Jakarta, iNBrita.com – Dua pegawai Hotel Bumi Aditya, Suhaeli (34) dan Heri alias GE (30), membunuh warga negara Spanyol Maria Matilda Muñoz Cazorl di Lombok, Nusa Tenggara Barat, pada 2 Juli 2025. Para terdakwa menyimpan jenazah korban hampir satu bulan di sejumlah lokasi sebelum akhirnya menguburkannya di pesisir pantai.
Jenazah Disimpan Hampir Sebulan
Dalam sidang pemeriksaan terdakwa di Pengadilan Negeri Mataram, Rabu (28/1/2026), Heri mengungkapkan bahwa ia dan Suhaeli menyimpan jenazah Maria Matilda di belakang kamar nomor 136 selama hampir satu bulan.

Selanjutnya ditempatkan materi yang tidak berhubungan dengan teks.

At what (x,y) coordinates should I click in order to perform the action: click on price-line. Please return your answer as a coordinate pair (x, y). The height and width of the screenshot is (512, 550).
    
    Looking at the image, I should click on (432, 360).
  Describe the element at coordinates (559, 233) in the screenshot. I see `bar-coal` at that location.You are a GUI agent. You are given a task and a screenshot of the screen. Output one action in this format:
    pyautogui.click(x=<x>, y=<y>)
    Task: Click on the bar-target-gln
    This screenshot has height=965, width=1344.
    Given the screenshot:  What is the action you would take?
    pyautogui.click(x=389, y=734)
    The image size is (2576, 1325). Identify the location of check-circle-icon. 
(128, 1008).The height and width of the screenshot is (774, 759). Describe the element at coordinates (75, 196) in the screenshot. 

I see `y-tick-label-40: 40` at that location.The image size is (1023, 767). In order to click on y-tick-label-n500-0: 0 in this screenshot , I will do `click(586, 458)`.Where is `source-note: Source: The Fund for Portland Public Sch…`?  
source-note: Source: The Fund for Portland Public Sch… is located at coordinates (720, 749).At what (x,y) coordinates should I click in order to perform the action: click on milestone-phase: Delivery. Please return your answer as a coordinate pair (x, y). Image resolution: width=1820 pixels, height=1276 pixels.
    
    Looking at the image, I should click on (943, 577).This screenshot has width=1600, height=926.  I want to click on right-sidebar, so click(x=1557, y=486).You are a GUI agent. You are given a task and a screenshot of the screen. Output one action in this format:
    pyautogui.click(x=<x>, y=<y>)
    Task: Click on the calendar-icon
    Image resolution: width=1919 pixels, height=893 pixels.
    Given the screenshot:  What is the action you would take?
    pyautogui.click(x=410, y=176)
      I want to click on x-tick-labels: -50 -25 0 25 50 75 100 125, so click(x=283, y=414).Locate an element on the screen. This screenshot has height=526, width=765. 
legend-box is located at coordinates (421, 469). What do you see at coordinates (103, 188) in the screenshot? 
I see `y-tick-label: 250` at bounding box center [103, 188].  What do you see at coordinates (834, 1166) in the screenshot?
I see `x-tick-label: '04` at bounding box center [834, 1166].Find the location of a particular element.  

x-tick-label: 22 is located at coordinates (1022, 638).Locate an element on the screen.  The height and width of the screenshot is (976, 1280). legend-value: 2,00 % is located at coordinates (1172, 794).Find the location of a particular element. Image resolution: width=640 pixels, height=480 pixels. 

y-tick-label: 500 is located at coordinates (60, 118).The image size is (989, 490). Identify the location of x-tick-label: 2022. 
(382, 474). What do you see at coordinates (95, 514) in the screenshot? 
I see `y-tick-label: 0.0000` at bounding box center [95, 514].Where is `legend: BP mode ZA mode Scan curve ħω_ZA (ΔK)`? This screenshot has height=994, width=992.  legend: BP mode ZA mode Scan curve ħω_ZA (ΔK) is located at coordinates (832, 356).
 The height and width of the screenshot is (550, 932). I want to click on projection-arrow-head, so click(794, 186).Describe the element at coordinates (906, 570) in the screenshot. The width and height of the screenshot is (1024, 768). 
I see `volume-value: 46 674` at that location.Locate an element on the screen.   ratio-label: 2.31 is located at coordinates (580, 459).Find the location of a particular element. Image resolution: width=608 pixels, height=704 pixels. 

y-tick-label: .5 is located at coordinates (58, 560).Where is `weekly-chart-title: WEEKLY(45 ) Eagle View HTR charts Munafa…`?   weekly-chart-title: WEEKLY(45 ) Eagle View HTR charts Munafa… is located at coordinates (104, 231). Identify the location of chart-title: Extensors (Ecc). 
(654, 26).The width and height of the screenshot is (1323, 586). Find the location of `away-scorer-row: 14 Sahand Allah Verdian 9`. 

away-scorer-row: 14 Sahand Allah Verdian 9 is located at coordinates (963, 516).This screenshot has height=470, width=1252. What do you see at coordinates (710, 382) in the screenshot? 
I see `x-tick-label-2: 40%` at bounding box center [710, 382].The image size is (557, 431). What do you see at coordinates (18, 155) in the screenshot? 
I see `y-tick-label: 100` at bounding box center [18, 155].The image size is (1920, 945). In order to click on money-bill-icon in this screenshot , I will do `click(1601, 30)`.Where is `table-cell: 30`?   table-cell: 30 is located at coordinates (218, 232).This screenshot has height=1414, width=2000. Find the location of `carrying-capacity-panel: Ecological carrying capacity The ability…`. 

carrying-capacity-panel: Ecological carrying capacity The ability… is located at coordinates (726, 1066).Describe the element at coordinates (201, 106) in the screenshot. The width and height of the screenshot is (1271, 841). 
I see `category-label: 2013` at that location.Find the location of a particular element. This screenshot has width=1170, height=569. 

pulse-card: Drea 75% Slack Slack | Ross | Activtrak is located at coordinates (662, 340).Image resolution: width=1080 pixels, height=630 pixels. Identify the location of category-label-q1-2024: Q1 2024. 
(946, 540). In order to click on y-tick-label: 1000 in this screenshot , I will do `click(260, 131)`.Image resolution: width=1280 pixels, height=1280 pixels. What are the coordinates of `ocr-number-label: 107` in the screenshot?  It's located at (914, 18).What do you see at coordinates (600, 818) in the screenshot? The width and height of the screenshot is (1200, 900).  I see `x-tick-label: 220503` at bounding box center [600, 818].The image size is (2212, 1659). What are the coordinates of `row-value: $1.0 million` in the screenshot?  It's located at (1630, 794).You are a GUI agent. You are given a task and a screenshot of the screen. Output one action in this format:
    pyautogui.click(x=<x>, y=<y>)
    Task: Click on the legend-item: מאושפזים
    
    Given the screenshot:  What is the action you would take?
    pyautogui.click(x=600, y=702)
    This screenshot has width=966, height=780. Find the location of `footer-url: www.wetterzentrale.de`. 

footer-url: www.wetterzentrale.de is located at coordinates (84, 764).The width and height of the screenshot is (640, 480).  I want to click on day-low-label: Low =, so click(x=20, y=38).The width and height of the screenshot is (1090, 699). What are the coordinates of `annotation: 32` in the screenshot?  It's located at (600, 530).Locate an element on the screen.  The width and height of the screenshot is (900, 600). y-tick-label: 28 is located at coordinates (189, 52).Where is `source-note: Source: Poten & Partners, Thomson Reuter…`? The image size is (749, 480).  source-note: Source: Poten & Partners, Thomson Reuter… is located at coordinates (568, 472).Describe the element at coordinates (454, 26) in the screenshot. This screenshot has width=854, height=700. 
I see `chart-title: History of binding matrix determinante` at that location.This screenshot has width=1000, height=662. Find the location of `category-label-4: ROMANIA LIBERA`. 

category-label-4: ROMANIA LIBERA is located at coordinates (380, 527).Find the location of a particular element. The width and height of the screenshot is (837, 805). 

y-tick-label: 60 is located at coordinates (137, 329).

Mereka menutupi tubuh korban dengan selimut dan membiarkannya berada di area terbuka.
Sempat Disembunyikan di Ruang Genset
Sebelum memindahkan jenazah ke belakang kamar 136, kedua terdakwa lebih dulu menyembunyikan tubuh korban di ruang genset hotel selama empat hari. Mereka melakukan tindakan tersebut usai menjalankan aksi pencurian yang berujung pada kematian korban.
Heri mengaku korban masih dalam kondisi sekarat saat mereka memindahkan tubuhnya ke ruang genset. Ia dan Suhaeli mengeluarkan jenazah melalui jendela samping kamar dan membawanya bersama-sama sejauh sekitar 10 meter.
Membersihkan Jejak dan Mengambil Barang Korban
Setelah menyembunyikan jenazah, kedua terdakwa kembali ke kamar korban untuk menghilangkan jejak, termasuk membersihkan sisa darah di lantai. Mereka juga mengambil uang tunai Rp3 juta, beberapa lembar uang asing, serta ponsel milik korban.
Jenazah Dipindahkan Enam Kali
Belakang kamar kosong menjadi lokasi ketiga penyimpanan jenazah. Sepanjang rangkaian peristiwa, Heri dan Suhaeli tercatat memindahkan jenazah korban sebanyak enam kali.
Setelah itu, Heri memindahkan jenazah ke kamar kosong di lantai dua hotel. Ia hanya menyimpan tubuh korban di lokasi tersebut selama satu hari karena mendengar kabar polisi akan melakukan pengecekan tempat kejadian perkara.
Dipindahkan ke Bukit hingga Dikubur di Pantai
Saat polisi mulai menyelidiki laporan hilangnya Maria Matilda, kedua terdakwa memindahkan jenazah ke bukit di belakang hotel. Mereka bahkan sempat memindahkan lokasi jenazah di area bukit tersebut sebanyak dua kali.
Pada tahap terakhir, Heri dan Suhaeli membawa jenazah ke pesisir pantai untuk dikuburkan. Mereka menggunakan sepeda motor pinjaman dan mengangkut tubuh korban dengan cara membungkusnya menggunakan sarung.
Pengakuan Terdakwa: Panik dan Menyesal
Heri mengaku panik dan tidak pernah menyangka niat awal mencuri untuk membayar utang justru berakhir dengan kematian korban. Ia menyebut peristiwa tersebut terus menghantui pikirannya setiap malam dan menimbulkan rasa penyesalan mendalam.
Korban Tewas Akibat Benturan di Kepala
Berdasarkan fakta persidangan, Maria Matilda meninggal akibat benturan keras di kepala yang menyebabkan pendarahan. Heri menarik tubuh korban dari atas kasur hingga terjatuh ke lantai saat korban terbangun.
Sebelumnya, Suhaeli membekap wajah dan kepala korban menggunakan handuk dari arah belakang, lalu memiting lehernya hingga korban terjatuh ke kasur. Saat korban hendak berteriak, Heri menindih tubuhnya. Karena korban masih meronta, Heri kembali menarik tubuhnya hingga jatuh ke lantai.
Sidang Berlanjut ke Agenda Tuntutan
Ketua Majelis Hakim Kelik Trimargo menutup sidang pemeriksaan terdakwa dan menjadwalkan sidang lanjutan pada Rabu, 4 Februari, dengan agenda pembacaan tuntutan dari jaksa.